What to work on
Of all the lines below, return only those starting with the line holding "Tap the OK check for MySQLi extension" and going on through the line holding "The width and", exactly as written.

Given data

BEGIN

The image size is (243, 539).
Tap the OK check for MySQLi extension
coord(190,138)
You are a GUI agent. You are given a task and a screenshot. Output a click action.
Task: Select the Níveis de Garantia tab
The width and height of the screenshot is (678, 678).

END
BEGIN

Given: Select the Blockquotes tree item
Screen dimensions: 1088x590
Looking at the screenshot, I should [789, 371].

END

Expected answer
Tap the OK check for MySQLi extension
coord(190,138)
You are a GUI agent. You are given a task and a screenshot. Output a click action.
Task: Select the Níveis de Garantia tab
The width and height of the screenshot is (678, 678).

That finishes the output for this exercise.